原告诉称
范某上诉请求:1.撤销一审判决第一项中北京市西城区一号房屋(以下简称一号房屋)的部分,依法改判一号房屋由范某继承,按照房屋价值的六分之一分别给付周某、秦父折价款。
事实和理由:1.一号房屋属于范某与秦某才夫妻共同财产。一审法院认定“原被拆迁安置房屋的使用权补偿已直接转化到一号房屋中”“购买该房屋的成本包括使用权补偿款590465.24元、实际购房款128542.3元,以及秦某才及范某的工龄折算价款18241元”,从而确认一号房屋按周某与秦某才、范某共有性质处理,缺乏事实和法律依据,不应将使用权补偿款590465.24元作为购买一号房屋的购房款。在一号房屋入住时,周某已经将房屋承租权赠与给秦某才,而秦某才实际拥有一号房屋承租权。秦某才在与范某婚姻存续期间,根据国家政策参与房改,使用夫妻共同财产及秦某才、范某工龄支付了购买房屋的对价款,所购房屋登记在秦某才名下,一号房屋应属于秦某才与范某夫妻共同财产。2.二号房屋本就是秦父与周某在离婚时约定留给秦某才的。且在购买一号房屋之前,周某已经与再婚配偶参加房改,使用了工龄,周某已经没有购买一号房屋资格。3.一审法院在判决书中认定“使用权补偿款”为590465.24元存在错误。
被告辩称
周某辩称,同意一审判决,不同意范某的上诉请求和理由。
秦父述称,不同意一审判决,但秦父没有上诉,80万债务不同意,其他请求同意范某的上诉请求和理由。
法院查明
范某向一审法院起诉请求:1.请求依法判令秦某才名下位于北京市海淀区三号房屋(以下简称三号房屋)、范某名下的北京市朝阳区五号房屋(以下简称五号房屋)、秦某才名下位于北京市西城区一号房屋,均由范某继承,范某按照遗产份额给付周某、秦父折价款;。
周某向一审法院辩称,一号房屋是周某个人财产。基于北京市西城区人民法院出具的离婚调解书,周某取得原二号房屋承租权,一直在原二号房屋承租居住。之后,因单位建设需要,将周某承租使用的原二号房屋拆迁,单位与周某在1999年3月20日签订《北京市住宅房屋拆迁房屋补充协议》,单位将案涉一号房屋补偿置换给周某使用,周某需支付补偿房屋置换使用权费用590465.24元,单位支付周某补偿款515907元及相关补助费26900元。各项费用相互抵销后,周某最终支付单位47658.24元,取得了一号房屋的居住权。后考虑到自己年龄较大,且秦某才系周某唯一的子女,为便于办理各项事务及支付采暖费,周某决定指定秦某才代周某持有一号房屋,并取得相关单位同意。
# # #
- _练习题目 1_
请把源数据中从第一行起、到含有“tap(444, 841)”的那一行为止（首尾两行都算）的各行重写一遍，将其中的“menu”换成“panel”，其余内容保持不变。
- _练习题目 2_
接着这份房屋继承纠纷判决文书的末尾往下续写。

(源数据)
# # #
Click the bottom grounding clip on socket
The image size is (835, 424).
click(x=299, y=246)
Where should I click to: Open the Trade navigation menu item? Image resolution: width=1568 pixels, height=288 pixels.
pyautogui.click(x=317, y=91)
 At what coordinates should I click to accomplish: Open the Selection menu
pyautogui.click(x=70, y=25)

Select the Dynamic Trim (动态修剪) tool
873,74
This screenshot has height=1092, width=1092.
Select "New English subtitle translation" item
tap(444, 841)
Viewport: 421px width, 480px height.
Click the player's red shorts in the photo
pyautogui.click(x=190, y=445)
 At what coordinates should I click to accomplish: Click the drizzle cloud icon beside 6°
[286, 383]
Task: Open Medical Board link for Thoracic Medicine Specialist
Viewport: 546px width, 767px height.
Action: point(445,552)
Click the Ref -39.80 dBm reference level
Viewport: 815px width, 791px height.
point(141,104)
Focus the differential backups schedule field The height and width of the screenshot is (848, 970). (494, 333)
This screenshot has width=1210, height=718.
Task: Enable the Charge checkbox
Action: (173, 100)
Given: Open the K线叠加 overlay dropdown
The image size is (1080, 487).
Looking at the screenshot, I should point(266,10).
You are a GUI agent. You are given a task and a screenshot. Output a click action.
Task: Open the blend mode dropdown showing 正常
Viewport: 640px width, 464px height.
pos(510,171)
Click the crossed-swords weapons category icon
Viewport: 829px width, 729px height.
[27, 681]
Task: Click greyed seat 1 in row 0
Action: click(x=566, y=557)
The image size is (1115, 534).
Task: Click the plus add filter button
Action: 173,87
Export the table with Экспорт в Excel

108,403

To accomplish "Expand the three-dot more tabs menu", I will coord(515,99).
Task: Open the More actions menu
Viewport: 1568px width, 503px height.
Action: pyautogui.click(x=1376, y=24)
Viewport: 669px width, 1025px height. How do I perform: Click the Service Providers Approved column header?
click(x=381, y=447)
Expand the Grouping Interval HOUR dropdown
# # #
- _练习结果 1_
Click the bottom grounding clip on socket
The image size is (835, 424).
click(x=299, y=246)
Where should I click to: Open the Trade navigation panel item? Image resolution: width=1568 pixels, height=288 pixels.
pyautogui.click(x=317, y=91)
 At what coordinates should I click to accomplish: Open the Selection panel
pyautogui.click(x=70, y=25)

Select the Dynamic Trim (动态修剪) tool
873,74
This screenshot has height=1092, width=1092.
Select "New English subtitle translation" item
tap(444, 841)

- _练习结果 2_
后一号房屋纳入房改范围,根据房改政策,周某可以成本价购买一号房屋,因秦某才系周某唯一子女,考虑到未来情况,故而决定继续由女儿秦某才代持一号房屋,但房屋所有权证一直由周某持有。该房周某一直居住,也是周某唯一住房,如果不是周某指定秦某才承租,秦某才并不具备公房租赁资格或者以成本价购买资格。因此周某认为该房是周某个人财产,不能作为秦某才遗产分割。退一步而言,即使认定该房屋为秦某才遗产,也不应当将该房屋全部作为秦某才与范某的共同财产,而是周某与秦某才的共同财产。周某实际支付房屋购房款590465.24元,占该房屋82.5%份额。因此范某要求将一号房屋作为其与秦某才的共同财产,并进行遗产分割的诉讼请求缺乏依据。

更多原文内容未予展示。